Pakistani geologists find mud volcanoes due to methane emission near Makaran Coast

According to the scientists, the Makran coastal belt is reported to have extensive reserves of frozen methane that exist in the form of gas hydrates (crystalline water-based solids physically resembling ice which were formed under conditions of relatively high pressures and low temperatures) hundreds of metres below the sea floor. And whenever this highly pressured gas finds a weak space to release some of its energy, a dome-like structure (island) is created within the waters or it emerges on the sea surface.

Scientists studying the water and sediment samples collected from the one-square-kilometer island that emerged off the Makaran coast last year has found well-preserved shells of certain marine organisms that are known to survive on sulphur and methane.

Methane (CH4) is a greenhouse gas that remains in the atmosphere for approximately 9-15 years. Methane is over 20 times more effective in trapping heat in the atmosphere than carbon dioxide (CO2) over a 100-year period and is emitted from a variety of natural and human-influenced sources. Human-influenced sources include landfills, natural gas and petroleum systems, agricultural activities, coal mining, stationary and mobile combustion, wastewater treatment, and certain industrial process.

Methane is also a primary constituent of natural gas and an important energy source. As a result, efforts to prevent or utilize methane emissions can provide significant energy, economic and environmental benefits. In the United States, many companies are working with EPA in voluntary efforts to reduce emissions by implementing cost-effective management methods and technologies.

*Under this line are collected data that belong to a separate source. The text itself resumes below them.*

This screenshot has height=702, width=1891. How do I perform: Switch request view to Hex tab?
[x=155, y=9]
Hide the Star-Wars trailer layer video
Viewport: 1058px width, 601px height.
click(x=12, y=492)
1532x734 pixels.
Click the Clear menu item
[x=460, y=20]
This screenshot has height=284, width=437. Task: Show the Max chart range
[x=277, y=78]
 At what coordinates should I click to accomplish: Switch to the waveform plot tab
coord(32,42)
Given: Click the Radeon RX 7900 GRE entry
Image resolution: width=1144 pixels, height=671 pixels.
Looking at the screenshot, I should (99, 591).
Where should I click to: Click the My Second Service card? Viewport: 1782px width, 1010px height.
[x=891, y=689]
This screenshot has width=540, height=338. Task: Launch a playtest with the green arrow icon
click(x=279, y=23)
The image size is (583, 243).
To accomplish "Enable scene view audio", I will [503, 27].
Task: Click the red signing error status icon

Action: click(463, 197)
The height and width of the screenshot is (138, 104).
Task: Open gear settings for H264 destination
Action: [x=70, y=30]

Methane is not toxic; however, it is extremely flammable and may form explosive mixtures with air. Methane is created near the Earth's surface, primarily in soils, rivers/seas and in animal innards. It is carried into the stratosphere by rising air in the topics.

Uncontrolled build-up of methane in the atmosphere is naturally checked — although human influence can upset this natural regulation — by methane's reaction with hydroxyl radicals formed from singlet oxygen atoms and with water vapor.

According to new calculations, the impacts of methane on climate warming may be double the standard amount attributed to the gas. The new interpretations reveal methane emissions may account for a third of the climate warming from well-mixed greenhouse gases between the 1750s and today. The methane’s affects once it exists in the atmosphere, states that methane increases in our atmosphere account for only about one sixth of the total effect of well-mixed greenhouse gases on warming.

“This is the first time that we have found rocks and boulders with burrows and holes that indicates the forceful eruption of the mass. Also, the presence of huge rocks on the island led us to assume that this time the island had emerged with greater pressure, though we are not sure about the exact depth from where the mass has erupted,” said Dr A.R. Tabriz, the director general of the National Institute of Oceanography (NIO).

All data pointed to the presence of microbiologically generated bacterial methane, excluding thermo genic gas.

Other findings of the samples’ testing showed dominant presence of clay minerals such as muscovite and chlorite with quartz and calcite. The elemental composition of the sediments was dominated by silicates, aluminium, calcium and iron. “The shells are probably of the calyptogena species, which is known to survive on sulphur and methane. A strong correlation was found between the sediments of the offshore island and the onshore mud volcanoes,” said Dr Asif Inam, the director continental shelf project at the NIO.